Il ne convient nullement de se plonger dans les délices, d'engraisser le corps et d'affaiblir l'âme, de lui imposer un lourd fardeau, de l'envelopper dans les ténèbres et de la couvrir d'un voile épais. Lorsque l'homme vit dans les délices, l'âme qui devait être reine, devie nt esclave, et le corps qui devait obéir, domine et commande. Les aliments sont nécessaires au corps, mais non pas les délices, il faut le nourrir, mais non pas le débiliter et l'amollir. Or, les délices sont nuisibles au corps autant qu'à l'âme; de fort qu'il était, elles le rendent faible; à la santé, elles font succéder la maladie; à l'agilité, la pesanteur; à la beauté, la laideur; à la jeunesse, une vieillesse prématurée.

«On te redemandera ton âme»,etc. Peut-être quelques puissances terribles étaient envoyées pour lui redemander son âme; car si nous ne pouvons sans guide passer d'une ville à une autre, combien plus l'âme, séparée du corps, a-t-elle besoin d'être conduite vers les régions inconnues de l'autre vie. C'est pour cela que l'âme, sur le point de quitter le corps, résiste fortement, et rentre dans les profondeurs du corps; car toujours la conscience de nos péchés nous fait sentir son aiguillon; mais c'est surtout lorsque nous devons être traduits devant le tribunal redoutable du juste Juge, que toute la multitude de nos crimes vient se placer sous nos yeux et glacer notre âme d'effroi. Comme des prisonniers sont toujours dans les angoisses, surtout lorsqu'arrive pour eux le moment de paraître devant leur juge; ainsi l'âme est alors attristée et torturée par le souvenir de ses péchés, mais bien plus encore lorsqu'elle est sortie du corps.
Saint Ambroise
Pourquoi, en effet, amasser des richesses dont on ne sait faire aucun emploi? Pouvons-nous regarder comme nous appartenant des choses que nous ne pouvons emporter avec nous? La vertu seule nous accompagne au sortir de cette vie, la miséricorde seule nous suit, et nous conduit après la mort dans les tabernacles éternels
Saint Basile le Grand
Notre-Seigneur ne dit pas que cet ho mme voulut faire aucun bien avec ses grandes richesses, et il rend plus éclatante la longanimité de Dieu, qui étend sa bonté même aux méchants, et fait tomber sa pluie sur les justes et sur les coupables.

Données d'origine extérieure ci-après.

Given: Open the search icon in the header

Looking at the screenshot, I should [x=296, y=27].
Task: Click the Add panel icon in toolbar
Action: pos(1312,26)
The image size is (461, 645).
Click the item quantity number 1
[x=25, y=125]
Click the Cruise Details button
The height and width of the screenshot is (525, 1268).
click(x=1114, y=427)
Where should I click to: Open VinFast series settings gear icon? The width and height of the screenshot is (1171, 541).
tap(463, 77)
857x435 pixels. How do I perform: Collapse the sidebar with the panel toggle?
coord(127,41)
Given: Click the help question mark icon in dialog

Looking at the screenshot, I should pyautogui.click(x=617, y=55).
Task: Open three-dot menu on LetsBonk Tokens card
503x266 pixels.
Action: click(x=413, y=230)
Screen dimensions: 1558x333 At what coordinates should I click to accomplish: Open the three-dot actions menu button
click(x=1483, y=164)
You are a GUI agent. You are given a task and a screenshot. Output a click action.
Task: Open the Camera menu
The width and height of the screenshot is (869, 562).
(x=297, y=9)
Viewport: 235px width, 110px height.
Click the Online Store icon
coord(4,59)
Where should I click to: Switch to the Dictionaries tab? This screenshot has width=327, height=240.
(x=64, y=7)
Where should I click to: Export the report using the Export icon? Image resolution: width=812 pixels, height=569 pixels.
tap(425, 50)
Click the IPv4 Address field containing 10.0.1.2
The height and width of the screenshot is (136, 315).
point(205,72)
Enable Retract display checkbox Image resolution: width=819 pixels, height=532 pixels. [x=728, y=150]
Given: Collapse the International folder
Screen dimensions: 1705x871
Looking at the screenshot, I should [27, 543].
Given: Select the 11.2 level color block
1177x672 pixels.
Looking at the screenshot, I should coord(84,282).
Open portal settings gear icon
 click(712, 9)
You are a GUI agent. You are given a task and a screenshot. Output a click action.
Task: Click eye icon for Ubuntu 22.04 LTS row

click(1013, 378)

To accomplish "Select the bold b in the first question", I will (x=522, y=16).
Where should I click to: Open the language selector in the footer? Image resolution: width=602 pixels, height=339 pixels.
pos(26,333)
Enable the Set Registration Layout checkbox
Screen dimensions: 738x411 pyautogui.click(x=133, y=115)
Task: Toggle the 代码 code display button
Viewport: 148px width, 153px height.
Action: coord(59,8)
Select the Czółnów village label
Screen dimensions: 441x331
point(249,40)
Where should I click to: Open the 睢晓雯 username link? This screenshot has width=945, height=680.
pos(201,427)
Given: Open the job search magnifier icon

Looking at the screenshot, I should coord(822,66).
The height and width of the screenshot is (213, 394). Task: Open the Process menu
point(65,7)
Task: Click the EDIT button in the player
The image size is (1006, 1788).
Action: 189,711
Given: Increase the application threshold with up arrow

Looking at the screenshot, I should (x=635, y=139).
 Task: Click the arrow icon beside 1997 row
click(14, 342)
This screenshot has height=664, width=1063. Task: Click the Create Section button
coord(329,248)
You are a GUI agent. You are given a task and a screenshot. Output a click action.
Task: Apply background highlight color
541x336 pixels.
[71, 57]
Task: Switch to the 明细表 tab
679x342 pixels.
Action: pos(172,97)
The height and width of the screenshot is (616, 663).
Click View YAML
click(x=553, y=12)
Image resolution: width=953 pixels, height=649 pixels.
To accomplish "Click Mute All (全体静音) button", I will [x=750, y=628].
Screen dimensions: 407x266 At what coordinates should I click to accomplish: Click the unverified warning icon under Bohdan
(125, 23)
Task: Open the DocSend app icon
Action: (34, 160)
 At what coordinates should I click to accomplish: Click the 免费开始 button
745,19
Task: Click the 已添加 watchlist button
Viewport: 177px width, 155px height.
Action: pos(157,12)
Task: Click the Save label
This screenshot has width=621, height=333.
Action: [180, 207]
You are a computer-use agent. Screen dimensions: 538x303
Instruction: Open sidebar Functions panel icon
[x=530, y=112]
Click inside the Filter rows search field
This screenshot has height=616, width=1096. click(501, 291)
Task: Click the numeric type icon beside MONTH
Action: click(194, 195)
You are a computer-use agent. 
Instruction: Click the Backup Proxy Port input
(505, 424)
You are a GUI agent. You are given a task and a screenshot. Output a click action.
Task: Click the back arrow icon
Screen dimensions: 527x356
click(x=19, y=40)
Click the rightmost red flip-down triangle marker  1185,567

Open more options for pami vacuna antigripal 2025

Or, comment cet homme témoigne-t-il sa reconnaissance à son bienfaiteur? Il oublie la nature qui lui est commune avec tous les hommes, il ne pense pas qu'il y a obligation pour lui à distribuer aux indigents son superflu; ses greniers étaient surchargés par l'abondance de ses récoltes, mais son coeur insatiable n'était pas rempli. Il ne voulait rien donner des fruits anciens, tant était grande son avarice; il ne savait ni recueillir les nouveaux, tant ils étaient abondants, aussi sa prudence est aux abois et ses soucis frappés de stérilité: «Et il s'entretenait lui-même de ces pensées: Que ferai-je? car je n'ai point où serrer ma récolte».Il s'inquiète à l'égard des pauvres; n'est-ce pas là, en effet, ce que dit l'indigent: Que ferai-je? Comment me procurer la nourriture et le vêtement? Tel est aussi le langage de ce riche, il est comme accablé sous le poids de ses richesses, dont ses greniers regorgent et dont il ne veut point les laisser sortir pour le soulagement des misérables, semblables à ces gens avides et affamés, qui aimeraient mieux être victimes de leur voracité, que de laisser les restes de leur table aux indigents.

O riche, tu es si oublieux des biens de l'âme, que tu lui donnes en nourriture les aliments du corps ! Si cette âme est vertueuse, si elle est féconde en bonnes oeuvres, si elle s'attache à Dieu, elle possède alors de grands biens, et jouit d'une véritable joie; mais comme tu es tout charnel et esclave de tes passions, tes désirs et tes cris viennent tout entiers du corps et non de l'âme.